# EXERCISE DIRECTIONS:
Extract precisely the lines of the entries below, from the first line through the line containing "Click the '1".

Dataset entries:
_ _ _ _ _
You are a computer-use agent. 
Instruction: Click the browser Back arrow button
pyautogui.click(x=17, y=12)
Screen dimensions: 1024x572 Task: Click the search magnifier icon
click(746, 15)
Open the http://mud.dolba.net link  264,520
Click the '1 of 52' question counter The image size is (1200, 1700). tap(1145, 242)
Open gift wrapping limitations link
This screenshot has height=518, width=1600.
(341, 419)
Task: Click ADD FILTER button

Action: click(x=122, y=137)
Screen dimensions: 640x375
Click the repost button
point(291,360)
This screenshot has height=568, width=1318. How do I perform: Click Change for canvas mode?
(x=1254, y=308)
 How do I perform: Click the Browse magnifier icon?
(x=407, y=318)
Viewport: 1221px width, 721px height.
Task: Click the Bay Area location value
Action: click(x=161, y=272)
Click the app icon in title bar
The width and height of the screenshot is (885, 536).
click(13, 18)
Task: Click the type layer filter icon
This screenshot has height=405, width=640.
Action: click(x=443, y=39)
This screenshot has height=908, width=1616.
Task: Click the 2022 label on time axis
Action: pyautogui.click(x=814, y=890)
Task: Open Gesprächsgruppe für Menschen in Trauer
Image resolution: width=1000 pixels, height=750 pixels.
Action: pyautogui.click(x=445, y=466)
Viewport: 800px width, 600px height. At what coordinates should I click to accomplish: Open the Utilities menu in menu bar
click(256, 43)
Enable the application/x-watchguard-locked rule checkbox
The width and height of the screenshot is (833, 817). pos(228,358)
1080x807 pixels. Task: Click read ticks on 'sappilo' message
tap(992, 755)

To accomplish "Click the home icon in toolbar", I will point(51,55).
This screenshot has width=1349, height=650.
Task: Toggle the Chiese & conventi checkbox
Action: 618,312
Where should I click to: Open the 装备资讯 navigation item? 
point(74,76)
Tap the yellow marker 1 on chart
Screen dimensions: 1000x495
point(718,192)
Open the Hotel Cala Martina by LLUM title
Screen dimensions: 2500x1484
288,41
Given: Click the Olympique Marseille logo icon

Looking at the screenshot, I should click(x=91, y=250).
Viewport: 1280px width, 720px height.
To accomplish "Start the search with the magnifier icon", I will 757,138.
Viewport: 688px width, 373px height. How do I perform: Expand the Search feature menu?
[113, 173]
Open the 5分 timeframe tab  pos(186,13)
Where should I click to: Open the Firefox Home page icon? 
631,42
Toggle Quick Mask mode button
_ _ _ _ _
# FINAL ANSWER:
You are a computer-use agent. 
Instruction: Click the browser Back arrow button
pyautogui.click(x=17, y=12)
Screen dimensions: 1024x572 Task: Click the search magnifier icon
click(746, 15)
Open the http://mud.dolba.net link  264,520
Click the '1 of 52' question counter The image size is (1200, 1700). tap(1145, 242)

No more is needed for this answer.